« Au commencement, il y eu un confinement. Il y avait aussi une passion secrète inavouée pour l’inspecteur Derrick et un amour inconsidéré pour le Korg MS10″. Ce n’est pas le pitch d’un épisode de la série qui a révélé Horst Tappert au public ehpadiste de la France des années 80, mais la brève introduction rédigée par le groupe Tempomat à son album prévu incessamment sous peu, histoire de rappeler qu’il existe un lien invisible et stupide entre John Carpenter, FR3 et Adolf Hitler. 

Une dilatation du temps, l’odeur du pyjama sale de papy et des pantoufles agonisant dans un suicide lent. Trois éléments indissociables des dimanches après-midi des années 80, et que celles et ceux ayant grandi avec Stranger Things sur Netflix ne connaîtront jamais. On pourrait tout aussi bien citer Walker Texas Ranger ou Un flic dans la mafia, mais Derrick, plus que n’importe quelle autre série, incarne ce symbole télévisuel d’une époque rangée désormais au placard, et pendant laquelle des milliers (millions?) d’ados ont pu rêver d’une évasion en se tapant toutes les enquêtes de l’inspecteur Stefan Derrick dans un Munich gris et rempli de boutiques Camaïeu, comme on en trouve encore aujourd’hui dans les plus mauvaises villes françaises.

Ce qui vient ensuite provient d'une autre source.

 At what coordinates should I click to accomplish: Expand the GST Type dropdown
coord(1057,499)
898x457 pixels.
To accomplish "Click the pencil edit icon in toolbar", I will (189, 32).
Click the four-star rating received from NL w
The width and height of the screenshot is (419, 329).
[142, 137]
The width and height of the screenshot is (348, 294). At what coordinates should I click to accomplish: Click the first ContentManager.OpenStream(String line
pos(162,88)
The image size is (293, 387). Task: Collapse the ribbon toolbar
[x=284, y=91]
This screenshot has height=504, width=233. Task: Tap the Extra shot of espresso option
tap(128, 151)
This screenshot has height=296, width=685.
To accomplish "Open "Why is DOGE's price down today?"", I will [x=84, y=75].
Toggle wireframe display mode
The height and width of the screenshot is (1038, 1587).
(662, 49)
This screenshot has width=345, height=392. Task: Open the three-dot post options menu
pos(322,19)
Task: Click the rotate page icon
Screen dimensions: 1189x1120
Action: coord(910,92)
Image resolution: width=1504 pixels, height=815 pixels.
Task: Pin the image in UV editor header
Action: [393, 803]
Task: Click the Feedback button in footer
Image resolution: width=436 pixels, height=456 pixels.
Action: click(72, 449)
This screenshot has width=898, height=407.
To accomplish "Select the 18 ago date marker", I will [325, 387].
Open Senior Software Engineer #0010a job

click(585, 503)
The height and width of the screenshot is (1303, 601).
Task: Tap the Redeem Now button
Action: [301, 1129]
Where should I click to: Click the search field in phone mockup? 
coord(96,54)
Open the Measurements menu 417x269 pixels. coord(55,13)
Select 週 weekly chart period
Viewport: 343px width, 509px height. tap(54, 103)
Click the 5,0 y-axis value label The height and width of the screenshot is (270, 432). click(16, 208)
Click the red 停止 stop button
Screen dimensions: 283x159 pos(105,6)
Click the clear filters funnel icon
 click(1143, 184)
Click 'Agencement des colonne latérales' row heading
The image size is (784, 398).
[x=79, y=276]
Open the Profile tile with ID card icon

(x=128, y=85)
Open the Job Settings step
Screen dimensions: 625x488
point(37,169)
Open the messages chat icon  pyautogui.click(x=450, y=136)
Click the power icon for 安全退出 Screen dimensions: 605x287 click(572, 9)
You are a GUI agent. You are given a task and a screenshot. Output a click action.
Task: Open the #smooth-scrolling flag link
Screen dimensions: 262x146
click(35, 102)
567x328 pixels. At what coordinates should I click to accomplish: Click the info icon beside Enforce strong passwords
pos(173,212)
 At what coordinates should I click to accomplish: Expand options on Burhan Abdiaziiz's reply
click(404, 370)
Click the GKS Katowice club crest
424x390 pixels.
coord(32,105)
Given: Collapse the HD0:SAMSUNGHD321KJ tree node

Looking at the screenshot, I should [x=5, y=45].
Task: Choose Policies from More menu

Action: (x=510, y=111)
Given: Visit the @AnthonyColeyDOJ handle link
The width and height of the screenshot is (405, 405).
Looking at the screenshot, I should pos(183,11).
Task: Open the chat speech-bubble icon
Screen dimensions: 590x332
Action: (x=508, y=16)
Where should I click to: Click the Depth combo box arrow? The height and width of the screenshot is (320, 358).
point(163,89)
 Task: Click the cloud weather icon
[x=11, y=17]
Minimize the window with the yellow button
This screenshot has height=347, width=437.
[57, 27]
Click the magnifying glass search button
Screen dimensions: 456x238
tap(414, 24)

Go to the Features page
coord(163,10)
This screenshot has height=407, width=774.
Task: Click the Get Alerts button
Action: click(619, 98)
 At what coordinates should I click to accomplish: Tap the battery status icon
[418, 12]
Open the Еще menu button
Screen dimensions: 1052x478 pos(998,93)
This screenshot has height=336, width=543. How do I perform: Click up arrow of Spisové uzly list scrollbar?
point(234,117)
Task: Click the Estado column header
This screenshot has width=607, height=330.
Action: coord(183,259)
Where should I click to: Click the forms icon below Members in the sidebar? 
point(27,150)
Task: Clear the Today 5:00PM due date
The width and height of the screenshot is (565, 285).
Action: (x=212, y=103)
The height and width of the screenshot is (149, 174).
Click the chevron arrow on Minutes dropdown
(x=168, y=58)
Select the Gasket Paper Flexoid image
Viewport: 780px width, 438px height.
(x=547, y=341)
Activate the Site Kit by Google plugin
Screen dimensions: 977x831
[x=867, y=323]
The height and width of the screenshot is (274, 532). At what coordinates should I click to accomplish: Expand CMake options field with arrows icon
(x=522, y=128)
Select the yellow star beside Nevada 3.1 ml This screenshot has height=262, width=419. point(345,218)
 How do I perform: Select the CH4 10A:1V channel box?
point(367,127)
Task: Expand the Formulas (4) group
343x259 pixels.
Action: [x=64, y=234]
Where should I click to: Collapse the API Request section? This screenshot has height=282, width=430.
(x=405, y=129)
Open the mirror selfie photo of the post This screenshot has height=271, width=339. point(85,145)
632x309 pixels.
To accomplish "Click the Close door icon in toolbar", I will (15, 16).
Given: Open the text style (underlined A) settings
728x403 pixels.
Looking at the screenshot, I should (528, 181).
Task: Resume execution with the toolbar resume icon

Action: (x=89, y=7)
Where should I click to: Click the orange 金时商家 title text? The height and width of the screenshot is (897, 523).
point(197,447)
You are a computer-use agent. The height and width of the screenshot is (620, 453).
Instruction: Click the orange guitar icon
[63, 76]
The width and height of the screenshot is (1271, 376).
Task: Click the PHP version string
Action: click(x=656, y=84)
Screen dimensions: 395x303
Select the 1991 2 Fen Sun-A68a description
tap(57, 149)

Munich, centre du monde ? Oui et non. Disons que de 1974 à 1988, et tout au long des 288 interminables épisodes (!) de notre Colombo germanique, l’acteur Horst Tappert incarna à sa manière l’Allemagne post Seconde Guerre mondiale, pleine de BMW et de vêtements mal coupés, typiques des années Mur de Berlin. C’est d’ailleurs cette ville qui aura finalement sa peau après sa mort, en 2013, lorsque que le Frankfurter Allgemeine Zeitung révèlera que l’homme derrière Derrick avait aussi servi comme soldat dans la Wehrmacht en 1940. Fictif ou pas, ça fait toujours un peu désordre pour un flic du cathodique. Bilan des courses pour celui mort 5 ans plus tôt : la « mythique » série est alors déprogrammée et son image de Belmondo tétraplégique tombe peu à peu dans l’oubli… jusqu’à ressurgir dix ans plus tard avec Tempomat, groupe français certainement nostalgique, non pas des facéties d’Hitler, mais de toutes ces années à être fier de ne rien faire devant la télé des eighties, avec un mec ressemblant à votre oncle Jean-Paul dans le rôle de l’anti-héros.

Au casting de ce groupe-blague-mais-en-fait-pas-tant-que-ça, on retrouve donc Jonathan Lieffroy (Last Night) en chef d’orchestre synthétique, mais aussi deux membres de Frustration (Nicus et Fred Campo) pour 10 morceaux instrumentaux qui, étrangement, font surtout penser aux meilleurs soundtracks de John Carpenter (quand celui-ci avait encore un peu de jus sous les pédales).
Conçu comme
une bande imaginaire de la célèbre série allemande, et pensé pour être diffusé en ciné-concert, « Aus der Reihe Derrick » dégueule donc de synthés partout, et doit donc s’écouter avec le maximum de déviance imaginable en s’imaginant, cuir sur le dos à la Christophe Hondelatte, en train de dévaler le Munich de la fin des années 70 à la recherche de la bande à Bader ou de tout autre groupuscule terroriste. A sa manière, Tempomat peut facilement rivaliser tant l’objet, par son anachronisme et le foutage de gueule ultime qu’on y entend, donnerait presque envie de rallumer la télé. Tout compte fait, on va plutôt rebrancher le Korg MS10 pour rendre hommage à l’inspecteur Gadget de Bavière, mais cette fois, sans bavure.

Tempomat // Aus der Reihe Derrick // Sortie début octobre 2022 chez Viro Major Records et Les Disques des Mauvais Garçons.